On Mon, Apr 20, 2026 at 11:32 AM Tom Lane <tgl@sss.pgh.pa.us> wrote:
> Richard Guo <guofenglinux@gmail.com> writes:
> > On Mon, Apr 20, 2026 at 10:26 AM Tom Lane <tgl@sss.pgh.pa.us> wrote:
> >> Thanks for looking at it! There is a loose end still bothering me:
> >> if you remove the lower "WHERE t.id = ..." clause, or change it to be
> >> something other than an equality constraint on t.id, the bug doesn't
> >> manifest. The reason for that is un-obvious.
> > The reason seems to be that the equality constraint is a restriction
> > clause for the inner relation 't', and is needed to determine that the
> > relation has a matching unique index and is therefore distinct. If we
> > remove it, or change it to something that isn't mergejoinable, we
> > won't be able to prove the inner side of the left join is distinct,
> > and thus won't be able to remove that left join.
> Hmm.
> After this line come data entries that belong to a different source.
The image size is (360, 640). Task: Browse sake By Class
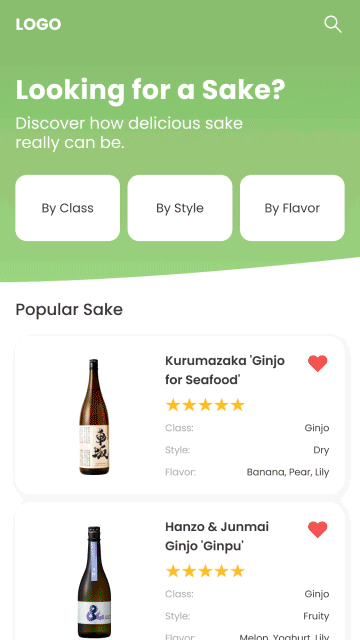(68, 208)
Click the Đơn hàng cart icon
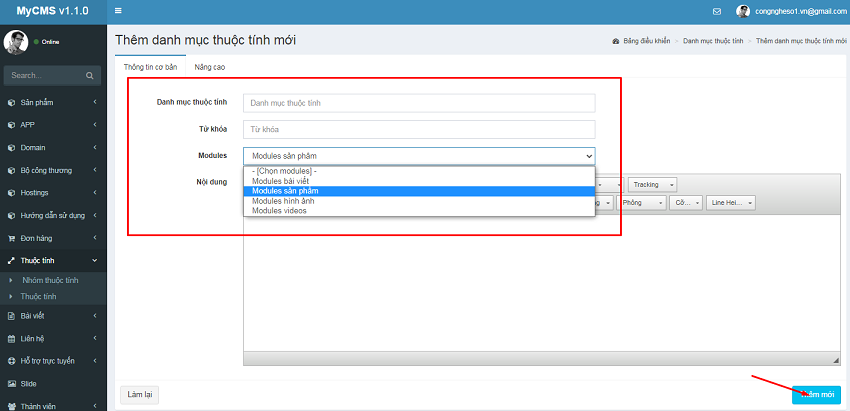 11,238
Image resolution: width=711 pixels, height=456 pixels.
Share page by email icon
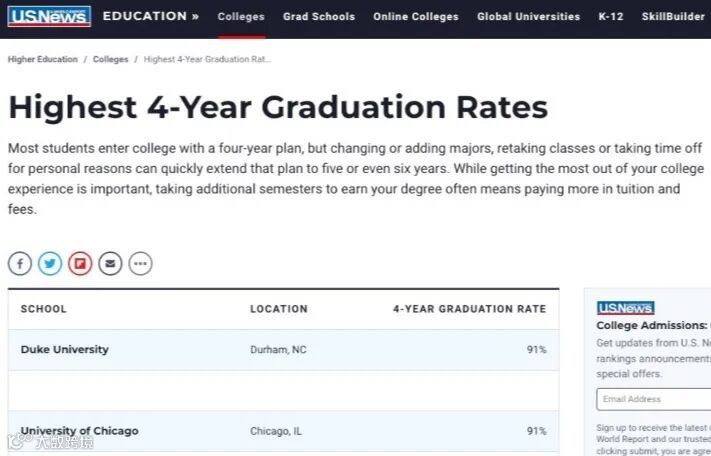click(110, 264)
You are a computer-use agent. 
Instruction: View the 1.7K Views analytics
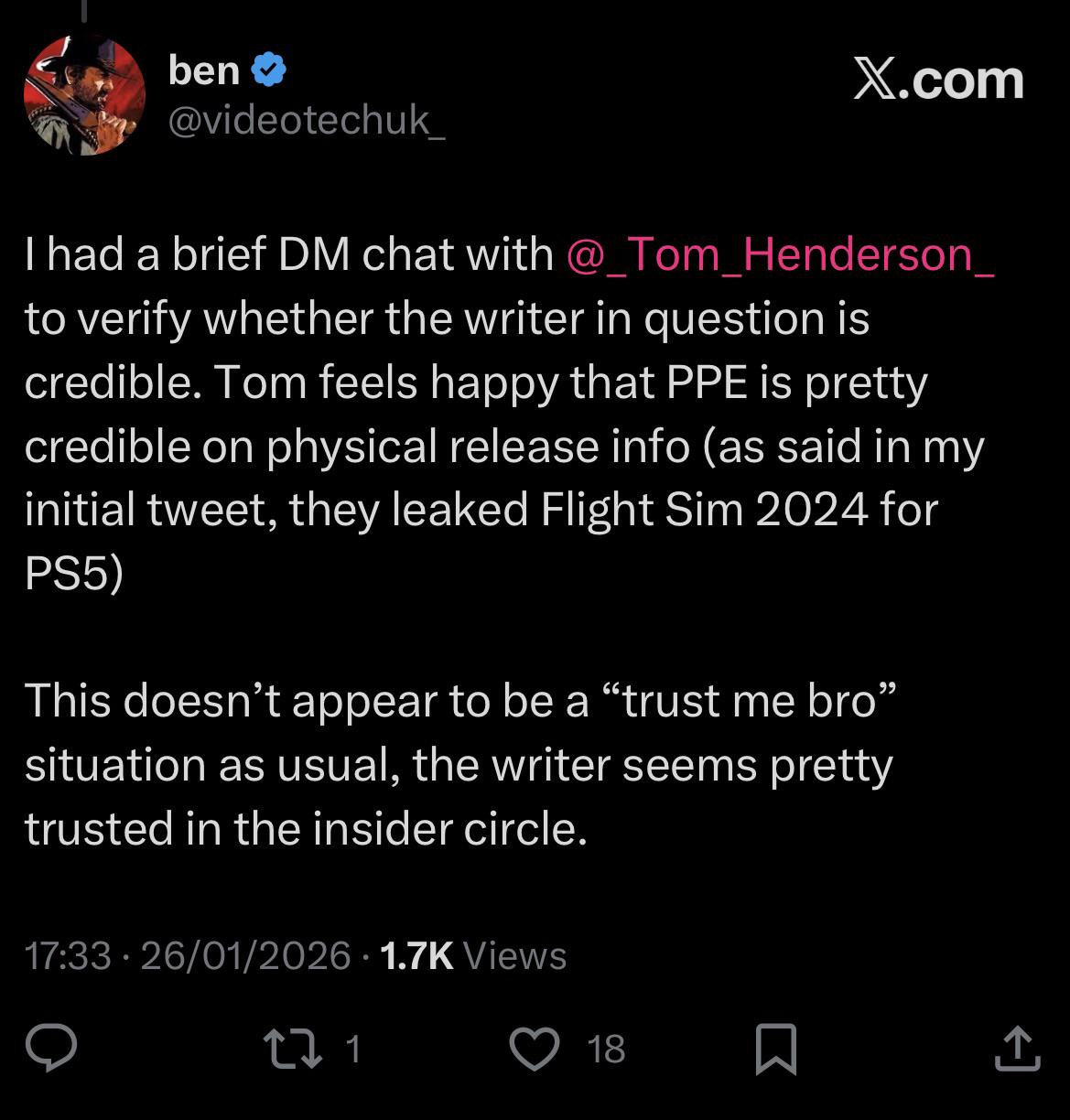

The bug also goes away if "t" doesn't have a unique/pkey
> constraint, and I find that easy to understand: we can't apply outer
> join removal unless rel_supports_distinctness/rel_is_distinct_for
> succeed, so that this buggy code in remove_rel_from_restrictinfo
> is not reached. But that logic doesn't consider WHERE constraints
> AFAICS. So I think there is some other code path involved.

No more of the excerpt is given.